Monthly cost of living: $1,600
Despite being home to 14 million, Rio still embodies the beach life in a very real way. The gorgeous metropolis is encircled by soaring granite mountain pinnacles and enjoys 46 miles of oceanfront, but most visitors see only the famous four-mile crescent strip. Copacabana, Rio’s most famous beach, fits into the typical beach resort zone calculus: every block away from the beach equals a 10% discount on everything as well as a 10% increase in unpredictability. Rio is not shy about its unbridled sexuality, PhD pickpockets, veteran beach bums, thumping nightclubs, and plentiful open-air corner snack shops/bars. Which is to say, this is a very popular city for people who waved goodbye to the American career hustle.

Saint George's, Grenada
Saint George's, Grenada | carma sumrall/Shutterstock

Saint George's, Grenada

Monthly cost of living: $2,000 
The so-called "Canada of the Caribbean," only spans 21 by 12 miles, but there are months of discovering to be done along its shoreline and lush mountain interior of steep, curvy roads roaming past waterfalls.
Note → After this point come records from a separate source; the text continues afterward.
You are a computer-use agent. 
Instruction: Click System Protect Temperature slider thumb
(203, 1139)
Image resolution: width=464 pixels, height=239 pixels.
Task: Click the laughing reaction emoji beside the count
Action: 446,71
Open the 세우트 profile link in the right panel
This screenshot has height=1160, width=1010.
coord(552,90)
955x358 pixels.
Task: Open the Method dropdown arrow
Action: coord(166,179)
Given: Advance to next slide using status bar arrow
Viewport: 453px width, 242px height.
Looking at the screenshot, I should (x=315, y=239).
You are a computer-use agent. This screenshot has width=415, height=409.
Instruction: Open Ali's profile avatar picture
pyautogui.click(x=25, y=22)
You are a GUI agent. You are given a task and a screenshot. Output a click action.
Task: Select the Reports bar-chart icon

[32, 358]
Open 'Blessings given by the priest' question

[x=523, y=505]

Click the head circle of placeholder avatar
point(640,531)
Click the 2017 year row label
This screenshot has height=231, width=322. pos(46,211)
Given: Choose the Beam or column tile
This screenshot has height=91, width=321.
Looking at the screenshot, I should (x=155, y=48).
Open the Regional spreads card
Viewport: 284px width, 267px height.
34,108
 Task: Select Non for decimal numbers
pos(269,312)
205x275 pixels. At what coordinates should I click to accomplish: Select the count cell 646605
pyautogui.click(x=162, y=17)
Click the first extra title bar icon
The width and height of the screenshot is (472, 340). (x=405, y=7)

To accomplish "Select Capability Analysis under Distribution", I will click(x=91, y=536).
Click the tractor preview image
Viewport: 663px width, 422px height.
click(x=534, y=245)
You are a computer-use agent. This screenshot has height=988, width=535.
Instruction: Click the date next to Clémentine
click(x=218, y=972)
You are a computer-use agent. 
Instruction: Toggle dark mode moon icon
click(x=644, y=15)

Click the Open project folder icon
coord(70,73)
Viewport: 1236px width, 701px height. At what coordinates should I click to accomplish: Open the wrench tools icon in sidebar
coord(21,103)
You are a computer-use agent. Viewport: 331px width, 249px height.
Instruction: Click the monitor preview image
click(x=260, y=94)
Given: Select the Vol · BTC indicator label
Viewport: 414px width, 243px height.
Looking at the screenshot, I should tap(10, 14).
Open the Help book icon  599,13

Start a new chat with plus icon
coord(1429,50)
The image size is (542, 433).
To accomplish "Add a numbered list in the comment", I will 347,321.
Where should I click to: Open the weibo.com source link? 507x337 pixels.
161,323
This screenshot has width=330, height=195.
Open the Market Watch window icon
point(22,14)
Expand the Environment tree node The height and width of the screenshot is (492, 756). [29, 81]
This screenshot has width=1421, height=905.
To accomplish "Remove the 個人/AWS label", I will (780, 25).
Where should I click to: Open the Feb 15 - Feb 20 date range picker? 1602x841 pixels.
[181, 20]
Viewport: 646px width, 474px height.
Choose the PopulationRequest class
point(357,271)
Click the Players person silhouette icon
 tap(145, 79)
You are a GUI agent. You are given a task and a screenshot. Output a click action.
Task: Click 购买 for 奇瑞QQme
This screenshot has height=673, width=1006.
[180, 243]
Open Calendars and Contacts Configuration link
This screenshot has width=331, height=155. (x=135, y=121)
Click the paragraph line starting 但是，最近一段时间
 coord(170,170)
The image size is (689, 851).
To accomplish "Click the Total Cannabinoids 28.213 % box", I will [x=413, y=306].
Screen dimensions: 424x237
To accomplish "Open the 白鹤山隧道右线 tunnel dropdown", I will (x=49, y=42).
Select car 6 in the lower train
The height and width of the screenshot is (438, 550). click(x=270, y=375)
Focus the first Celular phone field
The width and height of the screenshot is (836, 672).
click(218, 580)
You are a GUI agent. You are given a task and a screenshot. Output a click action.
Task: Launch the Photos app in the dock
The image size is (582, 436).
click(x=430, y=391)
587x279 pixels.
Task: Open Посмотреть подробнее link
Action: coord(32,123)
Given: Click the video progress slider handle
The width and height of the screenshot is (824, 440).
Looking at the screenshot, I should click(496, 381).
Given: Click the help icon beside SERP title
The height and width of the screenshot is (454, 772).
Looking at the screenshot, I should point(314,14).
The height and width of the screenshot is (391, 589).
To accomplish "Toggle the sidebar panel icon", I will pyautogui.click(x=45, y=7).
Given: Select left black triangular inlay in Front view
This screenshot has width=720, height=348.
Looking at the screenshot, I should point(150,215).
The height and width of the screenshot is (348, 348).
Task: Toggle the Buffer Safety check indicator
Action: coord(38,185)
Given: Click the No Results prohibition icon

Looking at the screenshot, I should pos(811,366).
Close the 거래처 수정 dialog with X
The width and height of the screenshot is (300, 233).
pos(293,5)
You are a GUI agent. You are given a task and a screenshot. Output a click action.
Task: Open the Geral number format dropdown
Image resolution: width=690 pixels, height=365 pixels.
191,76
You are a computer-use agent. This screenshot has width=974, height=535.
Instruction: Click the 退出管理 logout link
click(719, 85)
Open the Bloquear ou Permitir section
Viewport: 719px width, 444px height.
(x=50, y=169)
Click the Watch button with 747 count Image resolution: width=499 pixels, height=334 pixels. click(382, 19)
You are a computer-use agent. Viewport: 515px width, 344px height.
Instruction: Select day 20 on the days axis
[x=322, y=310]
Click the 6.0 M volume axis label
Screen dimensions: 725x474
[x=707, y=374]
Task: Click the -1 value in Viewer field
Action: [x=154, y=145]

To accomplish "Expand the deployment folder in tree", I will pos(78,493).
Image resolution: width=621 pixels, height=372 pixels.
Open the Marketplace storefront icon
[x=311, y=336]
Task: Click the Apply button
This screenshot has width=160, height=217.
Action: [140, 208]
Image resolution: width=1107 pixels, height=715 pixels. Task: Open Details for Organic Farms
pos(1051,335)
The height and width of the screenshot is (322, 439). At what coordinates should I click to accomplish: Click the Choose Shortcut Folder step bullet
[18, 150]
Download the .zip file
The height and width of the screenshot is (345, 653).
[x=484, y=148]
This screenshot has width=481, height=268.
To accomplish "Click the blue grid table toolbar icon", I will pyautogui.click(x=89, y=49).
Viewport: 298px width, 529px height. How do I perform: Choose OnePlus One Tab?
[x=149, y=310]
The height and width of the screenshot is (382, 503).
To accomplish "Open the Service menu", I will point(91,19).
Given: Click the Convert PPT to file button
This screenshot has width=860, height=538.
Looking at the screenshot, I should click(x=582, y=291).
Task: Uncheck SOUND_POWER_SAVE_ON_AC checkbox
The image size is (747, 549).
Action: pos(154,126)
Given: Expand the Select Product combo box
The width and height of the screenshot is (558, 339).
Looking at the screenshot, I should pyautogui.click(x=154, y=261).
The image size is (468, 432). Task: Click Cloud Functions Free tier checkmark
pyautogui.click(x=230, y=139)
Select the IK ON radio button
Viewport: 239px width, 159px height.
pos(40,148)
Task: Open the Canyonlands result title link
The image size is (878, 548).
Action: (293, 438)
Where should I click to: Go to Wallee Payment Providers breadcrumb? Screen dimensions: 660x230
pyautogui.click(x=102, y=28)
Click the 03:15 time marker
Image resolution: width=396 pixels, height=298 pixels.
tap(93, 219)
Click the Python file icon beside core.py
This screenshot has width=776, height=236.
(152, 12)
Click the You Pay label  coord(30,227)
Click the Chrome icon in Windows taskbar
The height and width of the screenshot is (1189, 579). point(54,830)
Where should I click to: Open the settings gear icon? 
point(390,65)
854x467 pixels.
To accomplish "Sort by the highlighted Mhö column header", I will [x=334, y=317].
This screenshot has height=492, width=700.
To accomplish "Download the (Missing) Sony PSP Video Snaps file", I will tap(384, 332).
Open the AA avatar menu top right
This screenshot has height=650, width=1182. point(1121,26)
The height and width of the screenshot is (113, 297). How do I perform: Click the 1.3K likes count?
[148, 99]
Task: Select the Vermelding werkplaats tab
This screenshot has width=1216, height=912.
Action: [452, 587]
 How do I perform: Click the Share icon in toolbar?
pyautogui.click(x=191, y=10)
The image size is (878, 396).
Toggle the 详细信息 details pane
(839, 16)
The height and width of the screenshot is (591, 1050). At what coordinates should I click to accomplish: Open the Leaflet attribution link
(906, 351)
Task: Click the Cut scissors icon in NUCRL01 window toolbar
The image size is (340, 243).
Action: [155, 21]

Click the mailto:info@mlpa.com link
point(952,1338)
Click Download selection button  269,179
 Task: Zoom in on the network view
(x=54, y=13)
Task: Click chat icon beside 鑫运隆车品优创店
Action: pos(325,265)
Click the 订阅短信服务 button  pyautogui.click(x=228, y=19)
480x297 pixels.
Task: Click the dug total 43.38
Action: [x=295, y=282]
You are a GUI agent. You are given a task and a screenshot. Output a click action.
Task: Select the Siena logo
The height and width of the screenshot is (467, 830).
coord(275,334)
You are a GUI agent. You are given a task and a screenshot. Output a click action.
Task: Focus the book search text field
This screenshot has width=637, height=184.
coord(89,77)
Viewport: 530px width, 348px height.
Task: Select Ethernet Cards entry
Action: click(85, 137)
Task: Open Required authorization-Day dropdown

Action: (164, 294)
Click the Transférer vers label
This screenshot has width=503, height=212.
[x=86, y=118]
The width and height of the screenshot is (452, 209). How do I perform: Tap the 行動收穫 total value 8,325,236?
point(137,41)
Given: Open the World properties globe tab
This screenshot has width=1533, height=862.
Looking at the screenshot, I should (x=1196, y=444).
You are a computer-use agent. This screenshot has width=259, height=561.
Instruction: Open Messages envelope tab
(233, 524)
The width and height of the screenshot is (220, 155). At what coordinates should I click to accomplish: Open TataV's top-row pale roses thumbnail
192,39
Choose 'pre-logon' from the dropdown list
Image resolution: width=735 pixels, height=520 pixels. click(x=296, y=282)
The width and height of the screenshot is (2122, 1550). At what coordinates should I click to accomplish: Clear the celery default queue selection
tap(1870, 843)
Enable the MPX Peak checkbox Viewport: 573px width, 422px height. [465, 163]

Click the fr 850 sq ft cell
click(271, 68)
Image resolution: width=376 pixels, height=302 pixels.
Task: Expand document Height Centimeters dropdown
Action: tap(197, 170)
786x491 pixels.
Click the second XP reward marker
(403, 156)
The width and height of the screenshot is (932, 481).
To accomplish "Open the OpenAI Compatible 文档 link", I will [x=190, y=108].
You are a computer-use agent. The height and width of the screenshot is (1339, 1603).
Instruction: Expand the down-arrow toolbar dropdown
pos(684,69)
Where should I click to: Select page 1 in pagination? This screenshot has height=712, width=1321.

Nightlife? Live calypso bands and upbeat soca music. A buzzing traffic circle near Grand Anse Beach—the island’s finest—frames an improvised outdoor marketplace baptized as "Wall Street" because it’s bookended by banks. At night, vehicles blast music, starting parties where locals mingle, dance, buy open-air-grilled meat, and swill beverages peddled from ice chests in pickup beds. Follow the smell of barbecue or the call of steel drums and you’re all set. If you can’t smell or hear something delicious, jump on an incredibly cheap minibus till it happens.